PARTS OF THE EXERCISE
1. From the maze generation article below, copy word for word the passage starting with "Visualize our maze" and going on through "challenging to solve.".
2. Using the maze generation article below, mark each statement yes or no, and back each answer with the deciding words from the article, quoted exactly.
(a) Recursive backtracking is biased toward long, narrow corridors.
(b) Wilson's algorithm creates shorter dead ends.
(c) A maze has exactly one entry point and two exit points.
3. In the maze generation article below, how many walls does each cell of the maze grid have?

READING PASSAGE

Minimum Spanning Trees
Minimum spanning trees and its various algorithms
Who doesn’t love a good maze? Small, little puzzles for children to solve or for farmers to grow. Everyone knows the basic principles behind every maze, but have you ever tried making one yourself? Give it a shot. Spend a couple of minutes drawing out a maze and see what you can come up with.
Not so easy, is it? Now imagine drawing a gigantic, elaborate maze, one with millions of unique paths that no human could ever solve. Such a task would be a serious challenge for even the most skilled artists and architects, but not for a computer. How can we program a computer to create a maze for us? Well, let’s start by formalizing what a maze consists of. To simplify things, let’s assume that we are working with a rectangular maze composed of only vertical and horizontal lines.
A maze has these properties:
  • Exactly one entry point and one exit point
  • Exactly one path going from the entry to the exit (excluding paths involving backtracking)
  • Every path other than the correct one should result in a dead-end
Using these parameters, we can make some abstractions about our problem. Between any two given points in our maze, there should be exactly one path from the start to that point (if we never backtrack), and it should be possible to reach any location in the maze. If you’ve read the previous articles, this should remind you of a tree. Recall that one property of a tree is a graph where there is exactly one path between every set of two nodes. We can then simplify this problem to constructing a tree out of a group of nodes.
Visualize our maze as a grid of rectangular cells. Each cell has 4 walls, and we want to break a number of these walls such that we satisfy our constraint that there is exactly one path between any two cells. After doing so, all that’s left is to break two of the outer walls to create a starting and ending point.
maze-generation-img-1.png
The graph equivalent of breaking a wall between two cells is constructing an edge between the two nodes representing those cells. So essentially, we have a collection of nodes where each node has up to four potential connections. Our task is choosing some number of those neighbors to connect to with an edge, forming a tree containing all of the nodes. This is known as a spanning tree. We could easily make a simple maze (shown below) that fits all the constraints, but that wouldn’t make an exciting maze. We want something more challenging to solve.
maze-generation-img-2.png
To make a more complex maze, we need to randomize our algorithm. We can randomly choose walls to break until we get a spanning tree. If you’ve heard of the minimum spanning tree problem, a random spanning tree is the same idea but being random rather than the minimum. Many different algorithms accomplish this that all vary based on running speed and how it randomly makes decisions. Some random spanning tree algorithms are biased toward long, narrow corridors (recursive backtracking), while others create shorter dead ends (Kruskal’s algorithm, Prim’s algorithm), and others use a perfectly random uniform distribution (Wilson’s algorithm). Some algorithms start with a grid full of walls and break them to form paths, while others begin with a blank slate and place walls.
maze-generation-img-3.png
Ultimately, all of these maze generation algorithms may have a different way of producing the spanning tree, but they all have the same central idea: forming a spanning tree out of a set of nodes. So next time you ever find yourself needing to draw a maze, however often or rare that may be, think about how a computer would do it. Try it out right now. Start with a grid of squares and erase walls until you have a maze, then compare it to what you drew at the beginning of this article!

DATA
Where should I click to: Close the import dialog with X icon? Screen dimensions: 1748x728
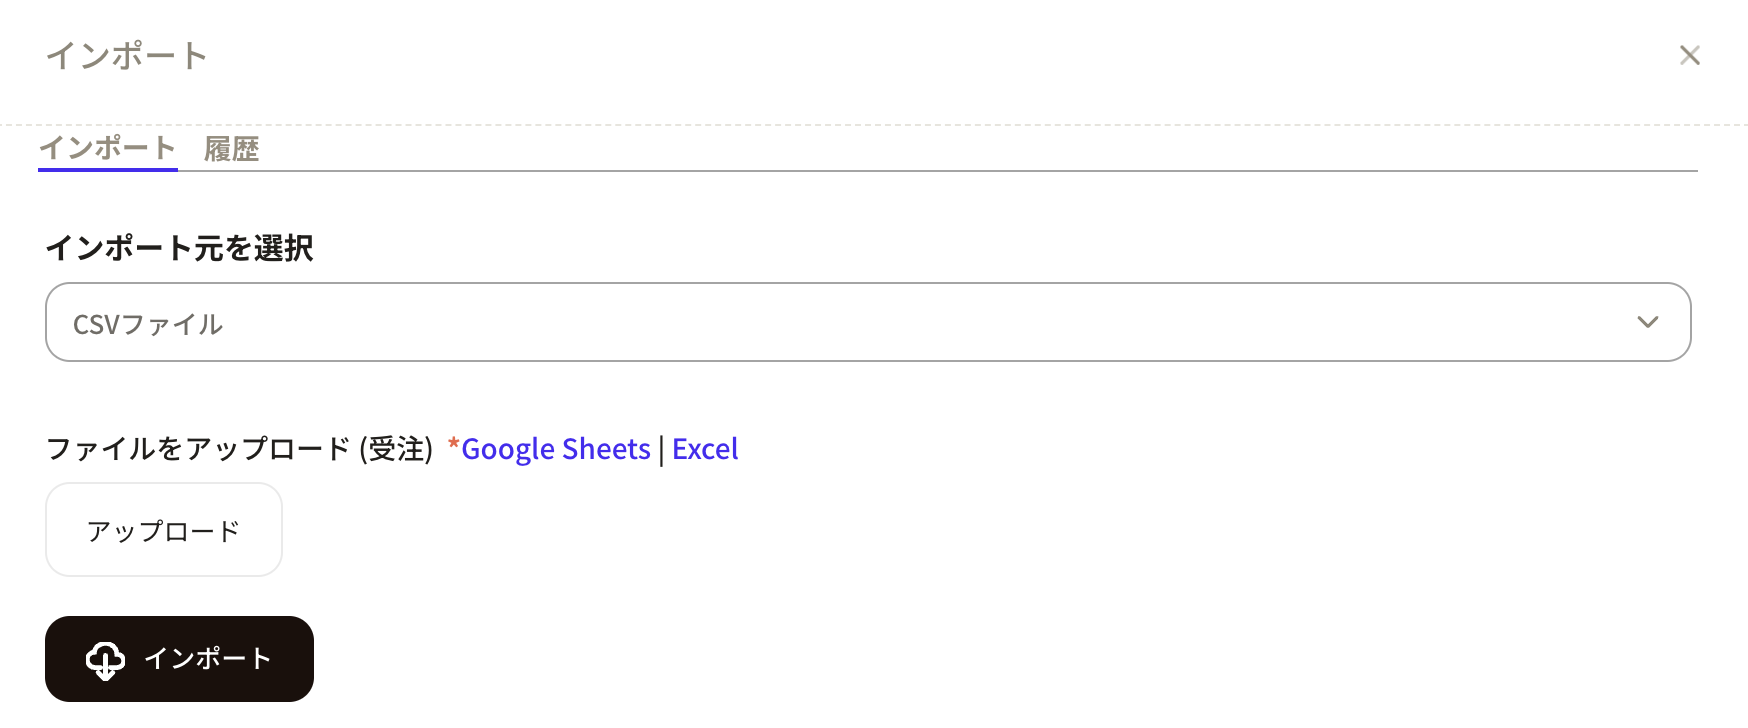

TASK SOLUTIONS
1.
Visualize our maze as a grid of rectangular cells. Each cell has 4 walls, and we want to break a number of these walls such that we satisfy our constraint that there is exactly one path between any two cells. After doing so, all that’s left is to break two of the outer walls to create a starting and ending point.
maze-generation-img-1.png
The graph equivalent of breaking a wall between two cells is constructing an edge between the two nodes representing those cells. So essentially, we have a collection of nodes where each node has up to four potential connections. Our task is choosing some number of those neighbors to connect to with an edge, forming a tree containing all of the nodes. This is known as a spanning tree. We could easily make a simple maze (shown below) that fits all the constraints, but that wouldn’t make an exciting maze. We want something more challenging to solve.

2.
(a) Yes: "Some random spanning tree algorithms are biased toward long, narrow corridors (recursive backtracking)"
(b) No: "others use a perfectly random uniform distribution (Wilson’s algorithm)"
(c) No: "Exactly one entry point and one exit point"

3. Each cell has 4 walls.